EXERCISE PASSAGE.
Content starts

Host-side tool design

For each host-side tool:

  • Function name and signature with type hints
  • Docstring (the RLM sees this to understand how to call it)
  • What it does and why it must be host-side

Confirm the skill design with the user before proceeding.

Step 6: Strategy and Architecture

Signature strategy

Write the step-by-step strategy that goes in the signature's docstring. This is the RLM's playbook:

  1. What to do first (survey/understand the input)
  2. How to gather information (render pages, use predict() for extraction, call tools)
  3. How to process and synthesize
  4. What to produce and where to save output files

Single vs chained RLMs

Evaluate whether this needs one RLM or multiple chained RLMs.

Use a single RLM when:

  • The task is one coherent workflow
  • All steps need the same context/state
  • The iteration count stays reasonable (under 40)

Use chained RLMs when:

  • There are distinct phases with different skill needs
  • One phase produces artifacts consumed by another
  • The combined task would exceed reasonable iteration counts
  • Different phases benefit from different sub-LM models

If chaining, define each stage:

  • Stage name, signature (inputs/outputs), skills, strategy
  • The DAG: which stage feeds into which, with typed connections

Configuration

  • max_iterations estimate per RLM
  • allowed_domains if network access is needed
  • sub_lm recommendations (capability level needed)

Delivery scope

Confirm which artifacts the user wants. Do not assume evals or optimization are required for every RLM.

  • Agent only: the callable RLM package, domain skills/tools, and fast smoke tests. This is the default unless the user asks for benchmarking or GEPA.
  • Agent + evals: add a bench/ package with dataset loading, scoring, and evaluation CLI/helpers. Use this when the user has labeled examples, fixtures, or a deterministic metric.

Content ends

AVAILABLE DATA.
Content starts

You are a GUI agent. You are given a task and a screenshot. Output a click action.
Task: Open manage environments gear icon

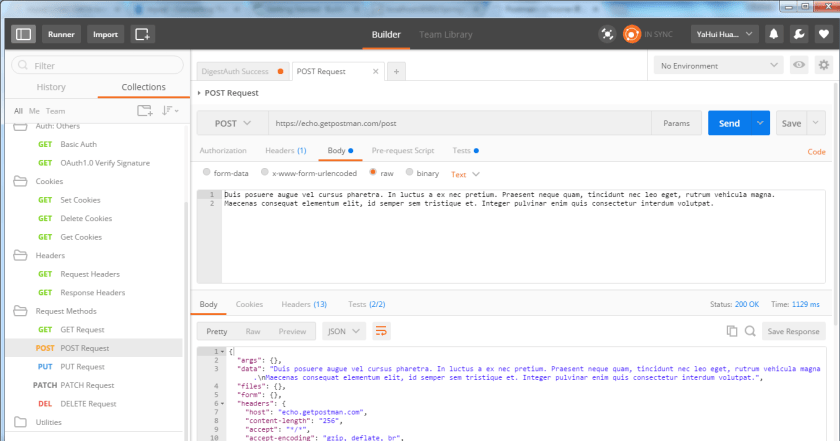(823, 65)
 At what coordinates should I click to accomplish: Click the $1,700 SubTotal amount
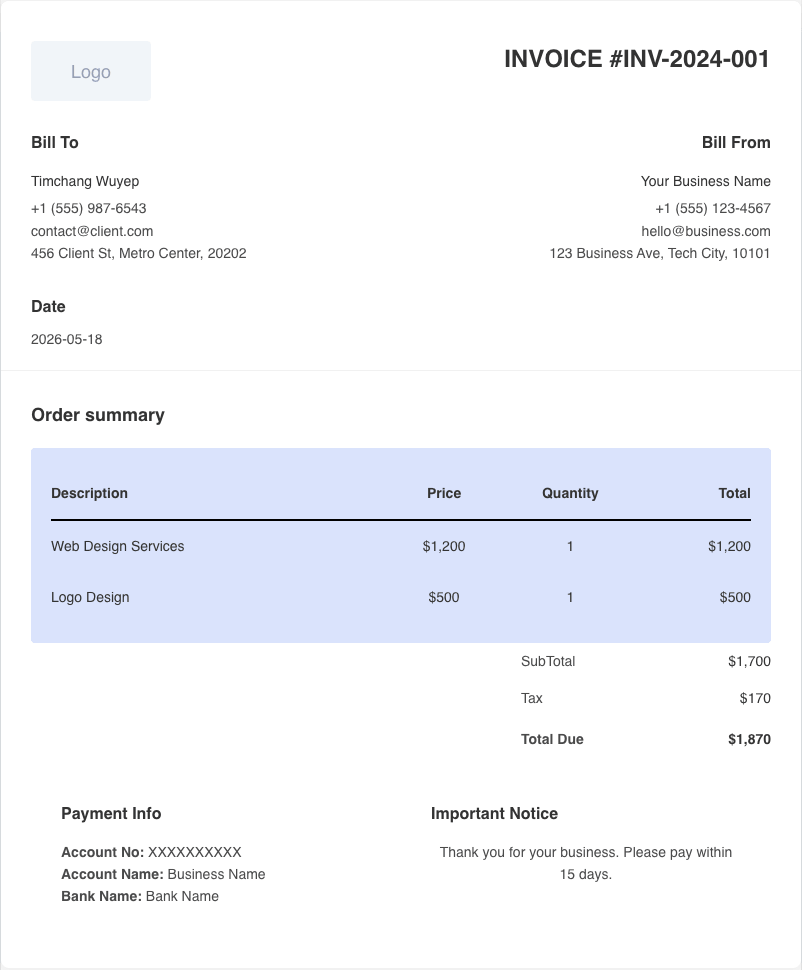[x=749, y=661]
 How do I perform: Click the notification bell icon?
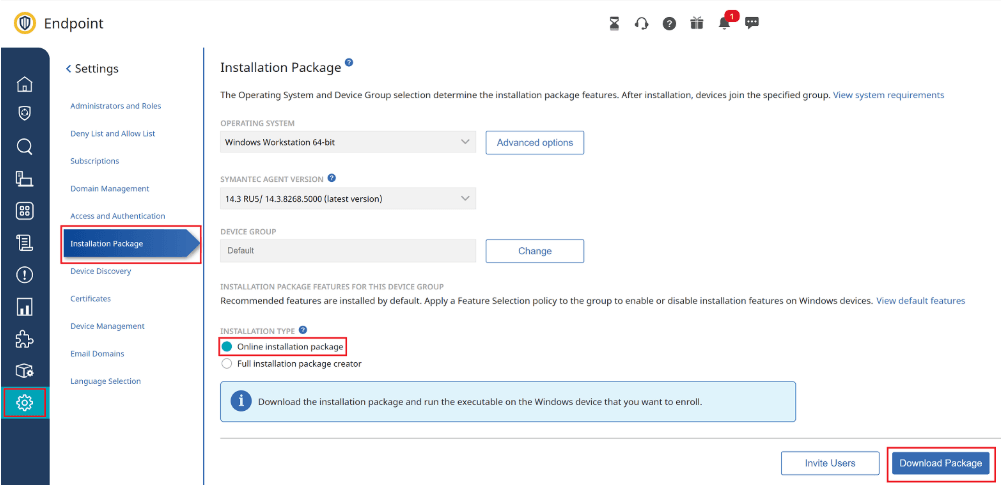[724, 24]
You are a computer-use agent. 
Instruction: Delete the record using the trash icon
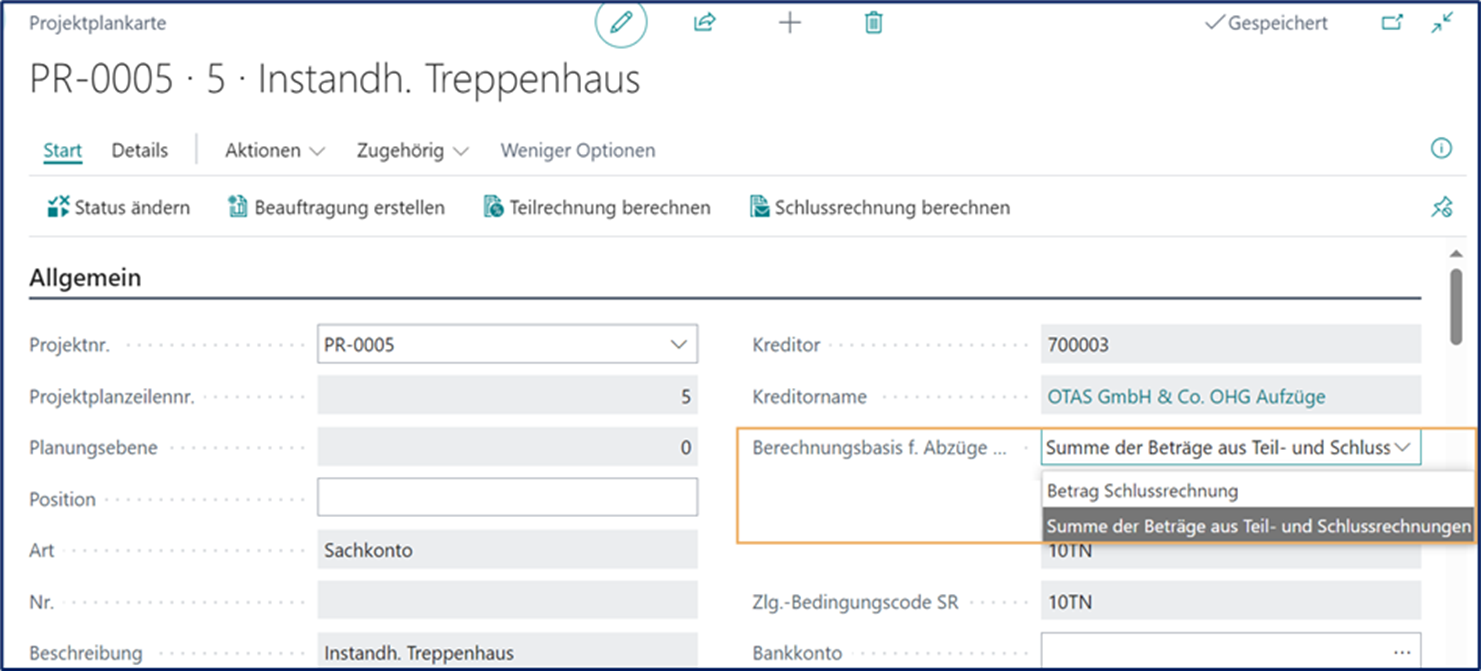(x=871, y=22)
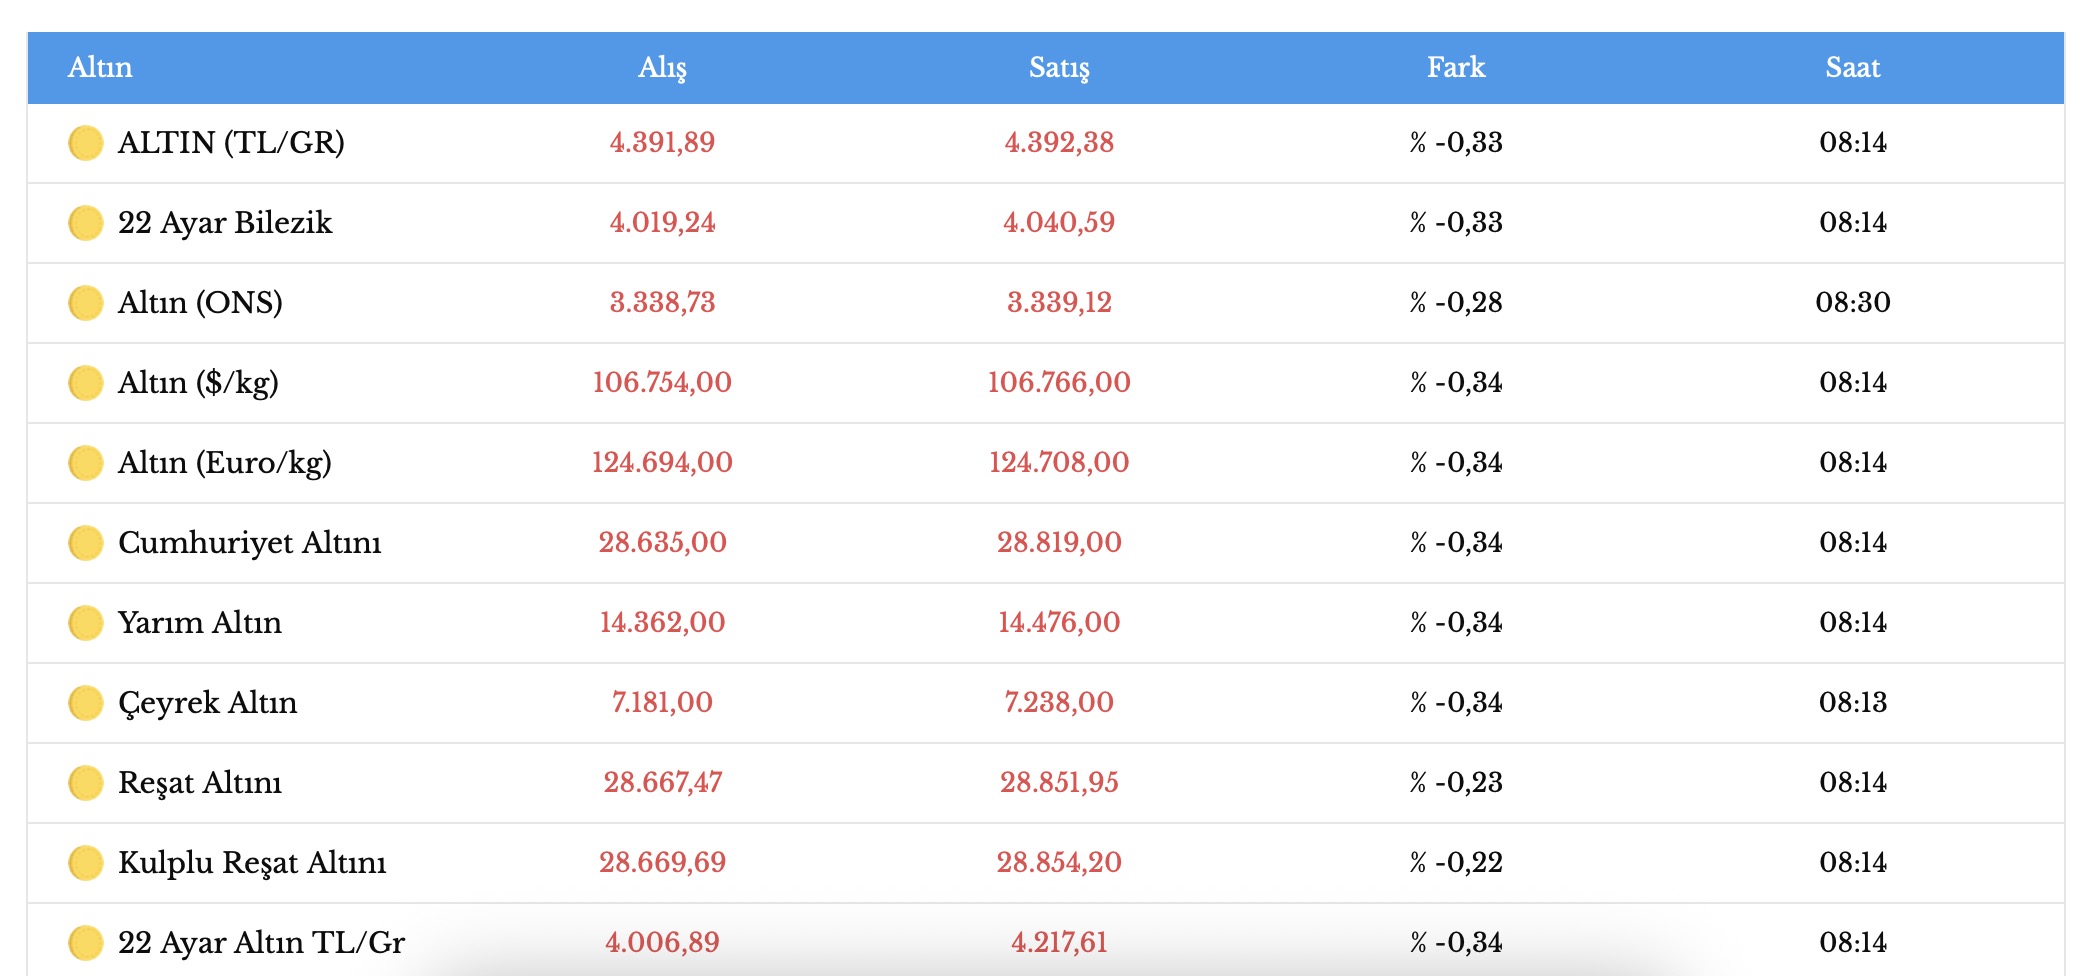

Content ends

TASKS TO COMPLETE.
[A] In the passage on designing RLMs, which conditions call for chained RLMs instead of a single one? List every one.
[B] Write the next part of the passage on designing RLMs, picking up right after its final line.

RESPONSES FOR EACH TASK.
[A]
- There are distinct phases with different skill needs.
- One phase produces artifacts consumed by another.
- The combined task would exceed reasonable iteration counts.
- Different phases benefit from different sub-LM models.

[B]
  • Agent + optimization: add project-local RLM-GEPA wiring only when the user wants prompt/skill optimization. GEPA needs train/validation examples and a metric, but it does not require a separate held-out eval CLI unless requested.
  • Full project: agent, tools, benchmark/eval harness, and optimization wiring, like the SpreadBench example.

RLM-GEPA scoping interview

When the user asks for optimization wiring but has not supplied enough context to write a concrete AgentSpec, run a short interview before writing the plan. Do not invent the AgentSpec from a vague task description. Gather enough to define:

  • the product or optimization goal GEPA should improve for;
  • the input distribution, scale, and examples that represent real work;
  • the output schema and the failure modes users care about most;
  • the train/validation data source and whether labels or reference outputs exist;
  • the scoring rule, partial-credit feedback, and anti-overfitting boundaries;
  • the tools, sandbox constraints, file conventions, and runtime facts the proposer must preserve.

The interview should scope the RLM that owns the real DSPy signature and tools; do not ask the user to restate target_signature, tool_signatures, or a broad agent description as separate prose artifacts. Generate the signature/tool fields from the constructed RLM with agent_spec_from_rlm(...); omit agent_type unless the user volunteers a product or optimization anchor that adds useful context.

If the user cannot answer everything, proceed with explicit assumptions and mark the generated AgentSpec fields that should be revisited before spending model calls.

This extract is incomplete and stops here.